> [SELECTED PASSAGE]:
----

The funding shortfall was deep despite a record-breaking 36 deals made in cleantech in 2023, worth $108 million, the report said, citing figures from the Canadian Venture Capital and Private Equity Association.
These risks are worth taking as the global clean energy industry reached US$1.77 trillion in 2023, according to a BloombergNEF report.
One of the main reasons Canadian cleantech firms have trouble raising funds is deceptively simple, according to Perry.
“The biggest hurdle that ventures face is finding that lead investor, so someone that can take it to seed stage understands the technology.”
This is more acute for hard tech firms (companies that produce products) versus software due to the higher costs involved in developing technology and in building prototypes and products.
“It’s that scale up of: ‘I’ve piloted my technology. I’ve done a demonstration. Now I have to build my first commercial-scale plant,’ and typically there’s a pretty large scale-up factor between demonstration to commercial scale from a technology point of view, and there’s not many funders out there: there’s definitely a gap,” Perry said.
Advantages of the Canadian funding ecosystem
However, the Canadian funding environment offers some advantages over other countries such as the U.S., according to Côté.
“There’s a lot of non-dilutive grants that are available to help us bridge some of the technical milestones and kind of de-risk the technology to try to get access to more dilutive capital," she said. "We’ve been lucky to attract both non-dilutive and dilutive capital from Quebec, mainly Investissement Québec, which is one of the largest investors in Quebec who have participated in our last round, and whom we’ve been lucky to work with."

----

Stored dataset items
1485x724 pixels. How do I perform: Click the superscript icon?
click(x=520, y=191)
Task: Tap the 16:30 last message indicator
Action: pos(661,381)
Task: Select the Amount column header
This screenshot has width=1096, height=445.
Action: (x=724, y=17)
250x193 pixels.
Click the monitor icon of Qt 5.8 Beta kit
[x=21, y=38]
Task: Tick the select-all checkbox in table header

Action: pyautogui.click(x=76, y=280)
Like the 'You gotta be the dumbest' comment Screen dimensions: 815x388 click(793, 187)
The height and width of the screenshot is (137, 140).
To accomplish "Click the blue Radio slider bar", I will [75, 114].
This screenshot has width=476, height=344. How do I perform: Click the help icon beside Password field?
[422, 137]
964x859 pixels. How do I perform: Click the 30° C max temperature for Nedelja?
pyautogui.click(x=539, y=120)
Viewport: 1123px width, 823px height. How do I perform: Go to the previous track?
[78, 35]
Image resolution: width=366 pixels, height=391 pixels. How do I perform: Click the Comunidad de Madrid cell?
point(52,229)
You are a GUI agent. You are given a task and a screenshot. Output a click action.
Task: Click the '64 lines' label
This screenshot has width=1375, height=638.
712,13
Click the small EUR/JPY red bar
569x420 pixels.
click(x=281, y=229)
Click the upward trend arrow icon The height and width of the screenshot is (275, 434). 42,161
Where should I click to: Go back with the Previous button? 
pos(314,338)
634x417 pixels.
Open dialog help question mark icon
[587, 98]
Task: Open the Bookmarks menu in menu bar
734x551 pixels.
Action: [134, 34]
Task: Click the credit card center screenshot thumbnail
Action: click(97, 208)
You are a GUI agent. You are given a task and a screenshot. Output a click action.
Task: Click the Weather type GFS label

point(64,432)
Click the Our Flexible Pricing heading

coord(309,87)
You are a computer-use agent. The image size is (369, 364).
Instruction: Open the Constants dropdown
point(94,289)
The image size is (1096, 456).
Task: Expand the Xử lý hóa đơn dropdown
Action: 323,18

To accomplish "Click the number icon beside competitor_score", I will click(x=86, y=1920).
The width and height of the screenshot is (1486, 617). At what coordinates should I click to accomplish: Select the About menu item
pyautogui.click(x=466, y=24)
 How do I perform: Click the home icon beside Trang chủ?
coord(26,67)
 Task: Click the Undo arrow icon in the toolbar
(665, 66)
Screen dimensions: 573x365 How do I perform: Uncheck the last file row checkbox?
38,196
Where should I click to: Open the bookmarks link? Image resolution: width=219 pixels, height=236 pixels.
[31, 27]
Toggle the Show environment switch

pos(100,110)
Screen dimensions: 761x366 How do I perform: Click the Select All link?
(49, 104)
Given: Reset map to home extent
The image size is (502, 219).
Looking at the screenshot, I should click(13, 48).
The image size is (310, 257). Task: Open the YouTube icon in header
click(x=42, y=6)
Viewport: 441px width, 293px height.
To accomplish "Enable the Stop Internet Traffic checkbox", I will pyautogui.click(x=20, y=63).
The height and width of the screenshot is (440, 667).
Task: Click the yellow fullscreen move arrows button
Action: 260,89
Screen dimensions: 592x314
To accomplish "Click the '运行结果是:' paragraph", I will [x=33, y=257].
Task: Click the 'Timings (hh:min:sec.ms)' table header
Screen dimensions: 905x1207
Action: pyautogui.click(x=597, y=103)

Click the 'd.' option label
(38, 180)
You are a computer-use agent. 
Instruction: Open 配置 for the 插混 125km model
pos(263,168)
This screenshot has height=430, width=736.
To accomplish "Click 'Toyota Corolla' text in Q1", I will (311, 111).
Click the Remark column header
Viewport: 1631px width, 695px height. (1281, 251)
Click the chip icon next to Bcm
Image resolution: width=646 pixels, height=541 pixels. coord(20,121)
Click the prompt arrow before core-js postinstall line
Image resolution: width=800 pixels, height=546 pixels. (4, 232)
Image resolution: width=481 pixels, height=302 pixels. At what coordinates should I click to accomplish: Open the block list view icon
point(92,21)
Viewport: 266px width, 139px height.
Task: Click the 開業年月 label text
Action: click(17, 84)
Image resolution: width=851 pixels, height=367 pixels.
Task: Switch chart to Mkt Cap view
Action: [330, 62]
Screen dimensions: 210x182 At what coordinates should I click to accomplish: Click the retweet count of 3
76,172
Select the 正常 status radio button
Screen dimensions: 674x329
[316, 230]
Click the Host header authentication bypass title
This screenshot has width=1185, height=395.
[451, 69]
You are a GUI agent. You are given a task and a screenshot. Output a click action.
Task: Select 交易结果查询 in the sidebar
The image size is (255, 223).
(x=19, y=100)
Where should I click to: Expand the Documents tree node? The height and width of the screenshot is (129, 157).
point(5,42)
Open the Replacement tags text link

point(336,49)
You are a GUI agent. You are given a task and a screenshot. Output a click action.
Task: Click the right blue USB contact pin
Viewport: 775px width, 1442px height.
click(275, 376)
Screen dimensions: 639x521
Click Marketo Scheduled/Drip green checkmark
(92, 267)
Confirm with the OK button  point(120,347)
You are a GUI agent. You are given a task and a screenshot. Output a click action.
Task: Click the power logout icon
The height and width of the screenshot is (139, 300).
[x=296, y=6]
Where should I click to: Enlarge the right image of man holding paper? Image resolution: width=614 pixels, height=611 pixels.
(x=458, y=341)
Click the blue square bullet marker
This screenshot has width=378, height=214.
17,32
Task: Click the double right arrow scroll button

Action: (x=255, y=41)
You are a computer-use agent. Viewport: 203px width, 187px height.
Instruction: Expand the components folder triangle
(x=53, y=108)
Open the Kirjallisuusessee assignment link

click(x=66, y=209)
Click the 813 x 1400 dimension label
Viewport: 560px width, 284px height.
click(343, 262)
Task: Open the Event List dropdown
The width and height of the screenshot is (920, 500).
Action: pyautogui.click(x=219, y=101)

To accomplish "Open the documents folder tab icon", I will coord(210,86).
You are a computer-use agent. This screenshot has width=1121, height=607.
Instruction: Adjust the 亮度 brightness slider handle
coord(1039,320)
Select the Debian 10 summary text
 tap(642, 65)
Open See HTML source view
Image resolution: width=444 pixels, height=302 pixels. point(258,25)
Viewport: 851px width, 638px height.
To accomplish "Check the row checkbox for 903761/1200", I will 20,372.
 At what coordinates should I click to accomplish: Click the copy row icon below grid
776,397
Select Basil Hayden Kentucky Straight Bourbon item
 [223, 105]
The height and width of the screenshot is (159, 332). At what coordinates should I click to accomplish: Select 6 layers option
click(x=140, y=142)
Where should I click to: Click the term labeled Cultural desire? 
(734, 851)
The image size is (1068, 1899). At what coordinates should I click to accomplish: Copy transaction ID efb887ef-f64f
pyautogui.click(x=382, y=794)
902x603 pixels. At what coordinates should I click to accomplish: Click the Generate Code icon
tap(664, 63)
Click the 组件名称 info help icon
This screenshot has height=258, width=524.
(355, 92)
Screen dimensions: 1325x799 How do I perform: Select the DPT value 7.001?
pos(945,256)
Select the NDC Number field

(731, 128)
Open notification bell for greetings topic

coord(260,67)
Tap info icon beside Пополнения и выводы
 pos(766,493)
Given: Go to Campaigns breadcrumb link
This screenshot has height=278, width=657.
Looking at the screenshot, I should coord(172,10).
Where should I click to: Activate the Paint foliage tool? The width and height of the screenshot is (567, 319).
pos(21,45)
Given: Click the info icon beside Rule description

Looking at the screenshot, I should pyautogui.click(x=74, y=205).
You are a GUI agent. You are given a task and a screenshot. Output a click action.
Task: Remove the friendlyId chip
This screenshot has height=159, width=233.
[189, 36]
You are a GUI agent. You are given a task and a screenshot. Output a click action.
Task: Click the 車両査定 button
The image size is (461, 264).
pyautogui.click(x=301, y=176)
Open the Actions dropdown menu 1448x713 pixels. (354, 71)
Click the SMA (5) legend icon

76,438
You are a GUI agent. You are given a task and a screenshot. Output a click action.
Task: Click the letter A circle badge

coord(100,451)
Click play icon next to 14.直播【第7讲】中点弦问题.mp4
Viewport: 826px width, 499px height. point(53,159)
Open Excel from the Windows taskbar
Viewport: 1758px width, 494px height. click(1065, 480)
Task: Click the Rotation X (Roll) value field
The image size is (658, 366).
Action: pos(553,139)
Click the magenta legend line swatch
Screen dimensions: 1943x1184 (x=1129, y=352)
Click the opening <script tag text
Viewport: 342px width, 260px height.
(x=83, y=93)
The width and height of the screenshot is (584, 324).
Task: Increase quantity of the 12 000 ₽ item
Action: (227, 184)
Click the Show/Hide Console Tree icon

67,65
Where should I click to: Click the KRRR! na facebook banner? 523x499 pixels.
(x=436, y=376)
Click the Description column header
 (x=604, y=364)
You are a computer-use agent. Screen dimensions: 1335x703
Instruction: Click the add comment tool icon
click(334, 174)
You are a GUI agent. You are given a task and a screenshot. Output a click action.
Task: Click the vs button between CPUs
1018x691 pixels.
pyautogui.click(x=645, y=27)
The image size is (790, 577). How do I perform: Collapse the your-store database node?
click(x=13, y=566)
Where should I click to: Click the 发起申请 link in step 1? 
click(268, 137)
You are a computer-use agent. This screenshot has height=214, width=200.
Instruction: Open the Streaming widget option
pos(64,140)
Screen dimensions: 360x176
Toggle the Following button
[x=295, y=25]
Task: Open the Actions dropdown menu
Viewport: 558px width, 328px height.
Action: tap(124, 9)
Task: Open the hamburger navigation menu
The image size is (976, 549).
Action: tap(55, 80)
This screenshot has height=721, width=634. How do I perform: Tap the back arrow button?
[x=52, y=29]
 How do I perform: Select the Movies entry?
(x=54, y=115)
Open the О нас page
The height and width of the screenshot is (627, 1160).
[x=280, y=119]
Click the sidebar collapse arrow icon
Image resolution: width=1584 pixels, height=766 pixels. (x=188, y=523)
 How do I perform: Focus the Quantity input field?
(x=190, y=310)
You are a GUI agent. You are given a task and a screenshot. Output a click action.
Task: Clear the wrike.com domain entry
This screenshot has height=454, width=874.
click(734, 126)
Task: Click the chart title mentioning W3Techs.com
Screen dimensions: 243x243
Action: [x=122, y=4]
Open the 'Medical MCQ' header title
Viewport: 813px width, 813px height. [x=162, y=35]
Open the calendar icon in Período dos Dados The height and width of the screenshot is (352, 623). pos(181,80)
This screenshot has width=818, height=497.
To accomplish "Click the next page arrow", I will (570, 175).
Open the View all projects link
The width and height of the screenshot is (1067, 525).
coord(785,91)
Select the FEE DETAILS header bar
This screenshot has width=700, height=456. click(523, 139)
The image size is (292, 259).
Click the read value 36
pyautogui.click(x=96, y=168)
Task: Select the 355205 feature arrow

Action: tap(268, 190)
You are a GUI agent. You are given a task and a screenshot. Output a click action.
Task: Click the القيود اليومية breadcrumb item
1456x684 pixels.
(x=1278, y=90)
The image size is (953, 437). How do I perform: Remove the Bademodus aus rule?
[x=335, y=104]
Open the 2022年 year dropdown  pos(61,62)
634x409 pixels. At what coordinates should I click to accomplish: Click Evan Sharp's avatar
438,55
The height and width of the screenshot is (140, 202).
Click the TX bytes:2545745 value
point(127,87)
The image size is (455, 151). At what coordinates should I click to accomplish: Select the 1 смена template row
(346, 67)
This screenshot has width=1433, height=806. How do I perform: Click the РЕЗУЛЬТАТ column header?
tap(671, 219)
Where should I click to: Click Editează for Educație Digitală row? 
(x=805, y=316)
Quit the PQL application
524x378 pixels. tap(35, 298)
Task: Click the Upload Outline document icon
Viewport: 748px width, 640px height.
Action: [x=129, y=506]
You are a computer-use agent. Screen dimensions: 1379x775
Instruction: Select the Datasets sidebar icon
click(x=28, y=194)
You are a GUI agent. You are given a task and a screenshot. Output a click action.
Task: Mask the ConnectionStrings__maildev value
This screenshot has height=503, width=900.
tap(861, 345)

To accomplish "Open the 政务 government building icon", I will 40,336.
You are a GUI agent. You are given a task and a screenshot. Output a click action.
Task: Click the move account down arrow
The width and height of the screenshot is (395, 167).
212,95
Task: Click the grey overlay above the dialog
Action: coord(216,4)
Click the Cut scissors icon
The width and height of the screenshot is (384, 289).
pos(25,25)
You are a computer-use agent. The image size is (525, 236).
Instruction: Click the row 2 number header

----

> [ASSIGNED TASK 1]: In the cleantech funding passage, rewrite the stretch from "These risks are" through "according to Perry." with "raising funds" replaced by "securing capital".
> [ASSIGNED TASK 2]: Summarize the cleantech funding passage in two sentences.
> [ASSIGNED TASK 3]: According to the BloombergNEF report cited in the cleantech funding passage, how large was the global clean energy industry in 2023?
These items were taken from a separate source.

> [TASK SOLUTION 1]:
These risks are worth taking as the global clean energy industry reached US$1.77 trillion in 2023, according to a BloombergNEF report.
One of the main reasons Canadian cleantech firms have trouble securing capital is deceptively simple, according to Perry.

> [TASK SOLUTION 2]: Canadian cleantech ventures, especially hard tech firms, struggle to find a lead investor and to fund the costly scale-up from demonstration to a commercial-scale plant, even though 2023 saw a record 36 cleantech deals worth $108 million. Côté said Canada still offers advantages over countries such as the U.S., including non-dilutive grants that help de-risk technology, and that they have attracted capital from Quebec, mainly Investissement Québec.

> [TASK SOLUTION 3]: US$1.77 trillion.